Russia is awful at commercialising and promoting technological advances. Prisma, an AI application that literally redrew photos to make them look like paintings by a number of famous artists, took post-Soviet countries by storm last year and won some interest in the U.S. but failed to become a global phenomenon. Other Russian AI startups are only known to experts, and while large Russian information technology companies such as Yandex and Mail.ru Group have invested a lot of resources in AI research and built products using neural networks (Yandex search, more popular than Google in Russia, is powered by proprietary neural tech), these achievements are overshadowed by those of bigger Western rivals. Even Russian venture capitalists appear to be looking for AI opportunities outside the home country. 

And yet there's plenty of AI research going on in Russia. The Moscow Engineering Physics Institute's Alexei Samsonovich's is engaged in a quest for “emotionally intelligent” AI and the government is applying the technology to intitatives on electronic government and the military. Russia ranks fourth in the world, after the US, China and India and ahead of the UK, in terms of the number of people who use Kaggle — the crowdsourcing platform used by most AI researchers, which was acquired by Google this year. 

The first loan the BRICS Development Bank — a financial institution set up jointly by Brazil, Russia, India, China and South Africa — has approved for Russia is meant to fund a project that includes the use of AI in Russian courts to automate trial records using speech recognition. 

State-sponsored media reports on the potential military uses of AI have picked up in recent months. They include an AI system to help pilots fly fighter planes, a project by St. Petersburg-based Kronstadt Group to equip drones with artificial intelligence, a similar effort for missiles by the Tactical Missiles Corporation, and a Kalashnikov combat module using neural networks. The details of these efforts are not public, and the agencies may be exaggerating their importance for propaganda effect.
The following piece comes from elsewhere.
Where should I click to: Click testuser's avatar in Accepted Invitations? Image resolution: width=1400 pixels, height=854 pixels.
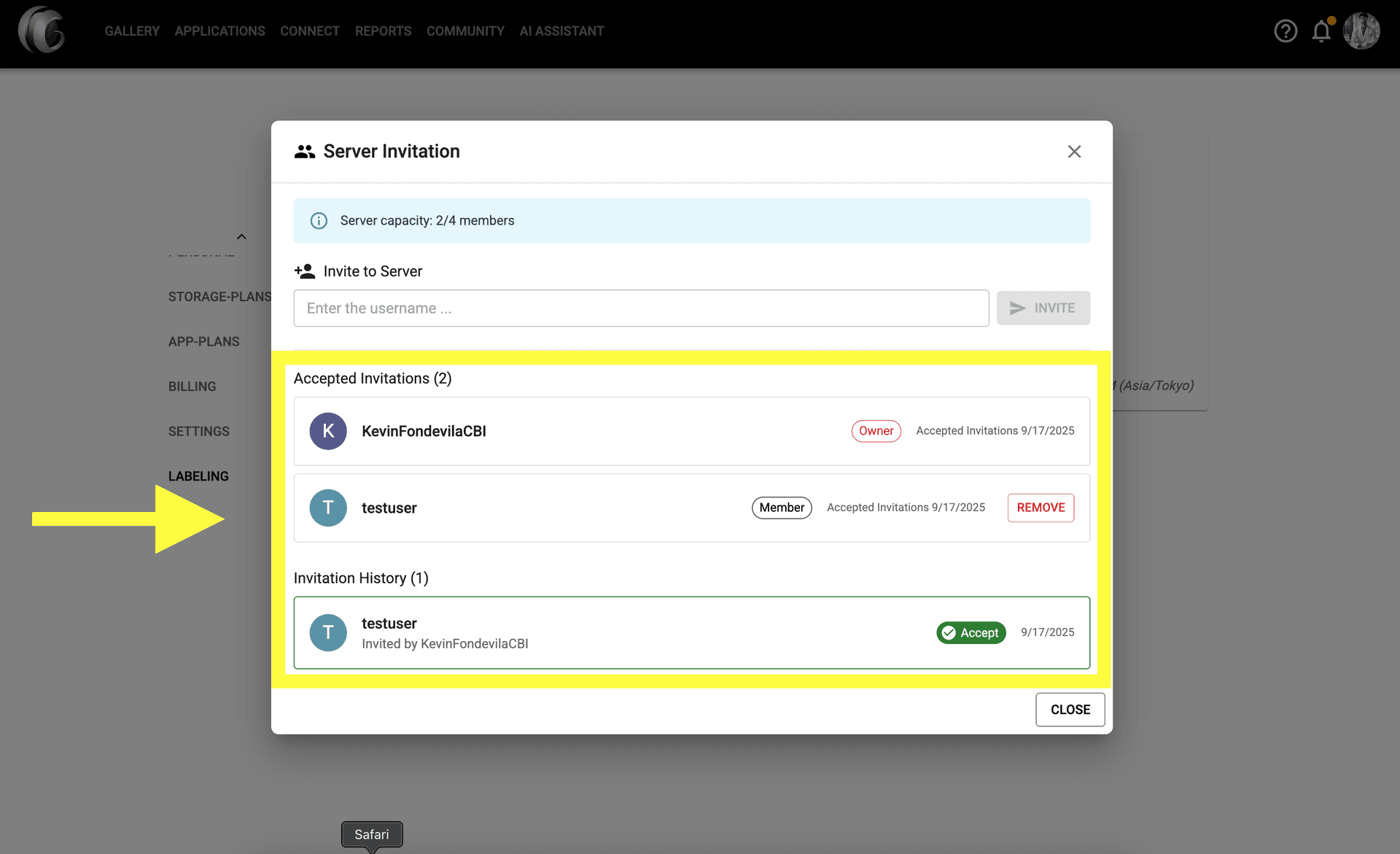[x=328, y=508]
But Russia is known to be experimenting with network-centric warfare — including during its Syrian military operation — so AI implementations are a logical step.

It's likely that, as in Soviet times, the military applications of AI in Russia are outpacing consumer ones. With guaranteed government financing, they face fewer constraints than Russian private companies or academic researchers do, given the Silicon-Valley-centric nature of the business.

Musk is right to suggest that China is not the only potential US rival in the kind of artificial intelligence that will soon do far more sinister things than those for which we use Siri. Given its number of Kaggle users, India shouldn't be too far behind. Last month's call by Musk and a group of AI researchers for a global ban on robotic weapons is timely but probably unworkable: The use of ostensibly conventional but actually autonomous weaponry is far more difficult to detect, making a prohibition on them harder to enforce than existing bans on chemical and biological weapons, or even than restrictions on various forms of cyberwarfare would have been. Besides, countries such as Russia, China and India will be wary of any such regulatory efforts initiated in the West.

AI is far more dangerous as part of weapons than as a potential replacement of the human brain in civilian applications. Nations will be killing with AI long before the technology can cause mass unemployment. In this sense, Musk's alarmism — and Putin's words about AI-based global dominance — should be taken seriously.